TIME MACHINE
APRIL 1955
…Fats Domino turns
shame to triumph
Crescent City Roller: bejewelled Mr Antoine Dominique ‘Fats’ Domino Jr mans the 88s; cover version chancer Pat Boone; Ain’t It A Shame, on wax.
Getty (5), Alamy
APRIL 14
At first, Dave Bartholomew wasn’t keen on Ain’t That A Shame – or Ain’t It A Shame, as it appeared on its original Imperial records label – as it seemed too simplistic. Nicknamed ‘Leather Lungs’ back when he was a jazz trumpeter in New Orleans, Bartholomew had been producing and arranging Louisiana pianist and singer Antoine ‘Fats’ Domino since his 1950 breakthrough, The Fat Man. That pounding single was a distorted back-and-forth rocker with a big bottom and rolling, bluesy keys. For all its driving beat, this new love-lost song was different, more delicate; more pop, even.

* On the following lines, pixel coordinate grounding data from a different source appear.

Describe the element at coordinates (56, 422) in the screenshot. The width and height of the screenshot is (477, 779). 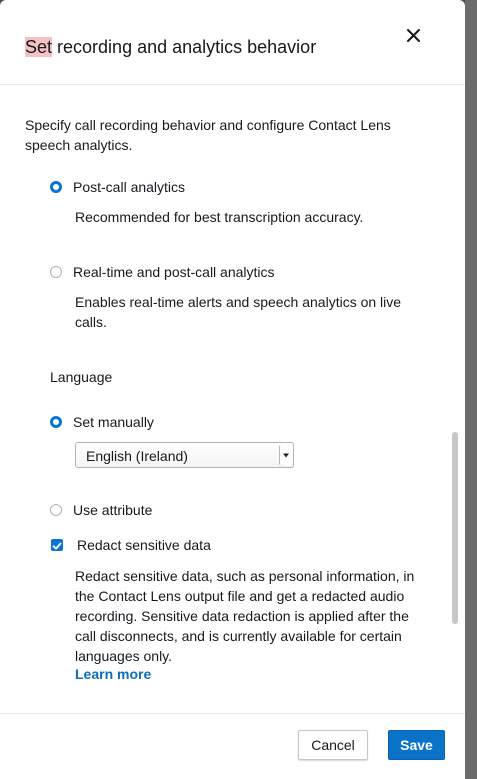
I see `radio-set-manually` at that location.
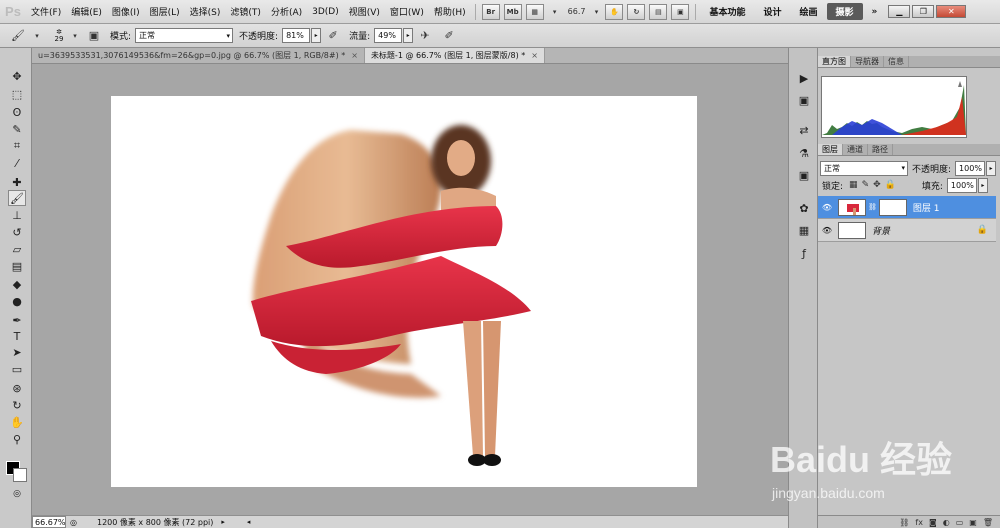  I want to click on visibility-eye-icon: 👁, so click(827, 230).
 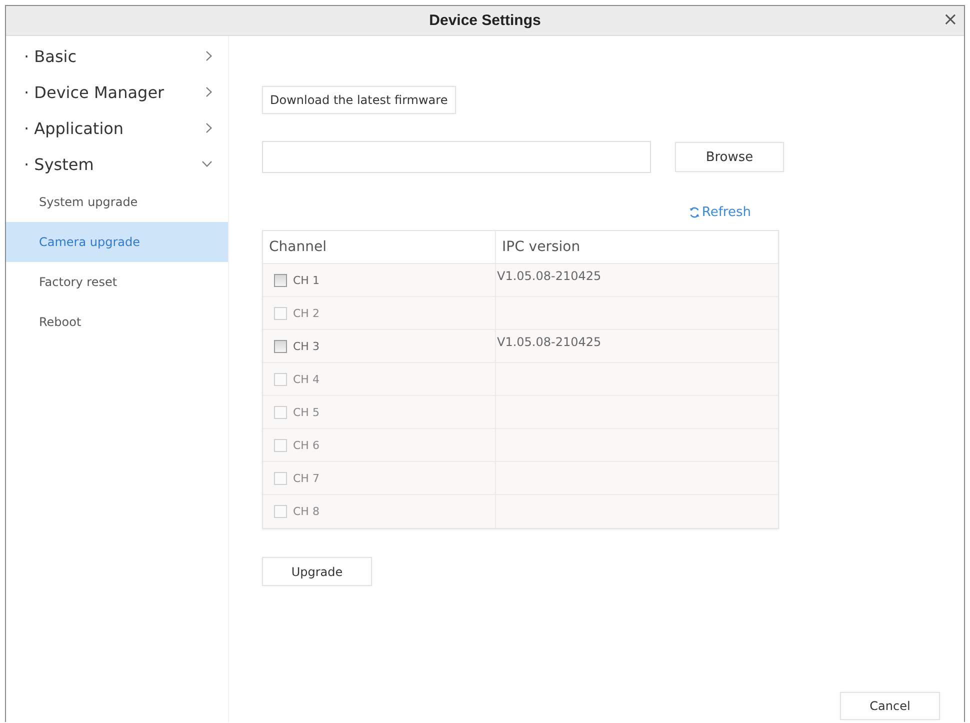 What do you see at coordinates (306, 280) in the screenshot?
I see `channel-label: CH 1` at bounding box center [306, 280].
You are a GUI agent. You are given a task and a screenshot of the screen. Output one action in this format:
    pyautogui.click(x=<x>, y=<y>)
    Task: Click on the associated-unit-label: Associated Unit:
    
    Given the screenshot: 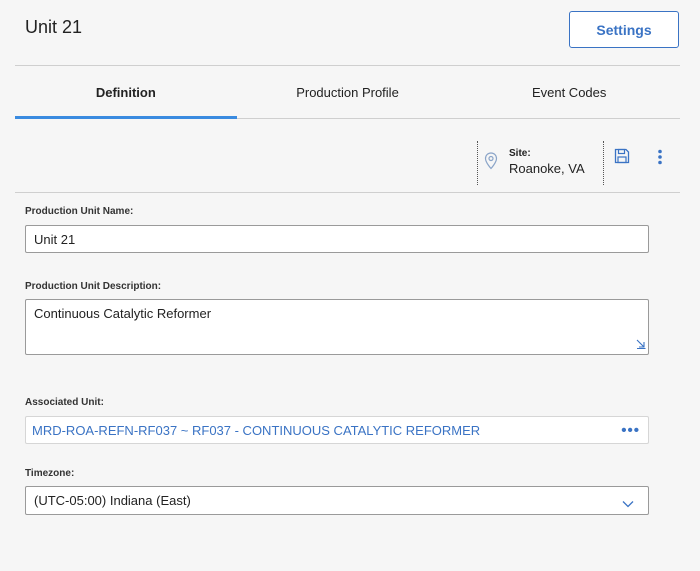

Maybe it was where they recorded it. Before, Fats’ songs had invariably been cut at home in New Orleans, at Cosimo Matassa’s J&M Recording Studio. A snug, direct-to-disc set-up, J&M was installed in the back of the family appliance store on Rampart Street on the edge of the French Quarter (famously, it later became a launderette). But on March 15, Fats had been gigging in Los Angeles at the 5-4 Ballroom, and his and Bartholomew’s new co-write was recorded at Master Recorders in Hollywood. Those accompanying on the date included new sax player Herbert Hardesty, guitarist Walter ‘Papoose’ Nelson, drummer Cornelius Coleman and bassist Billy Diamond, who was credited for giving Fats his nickname.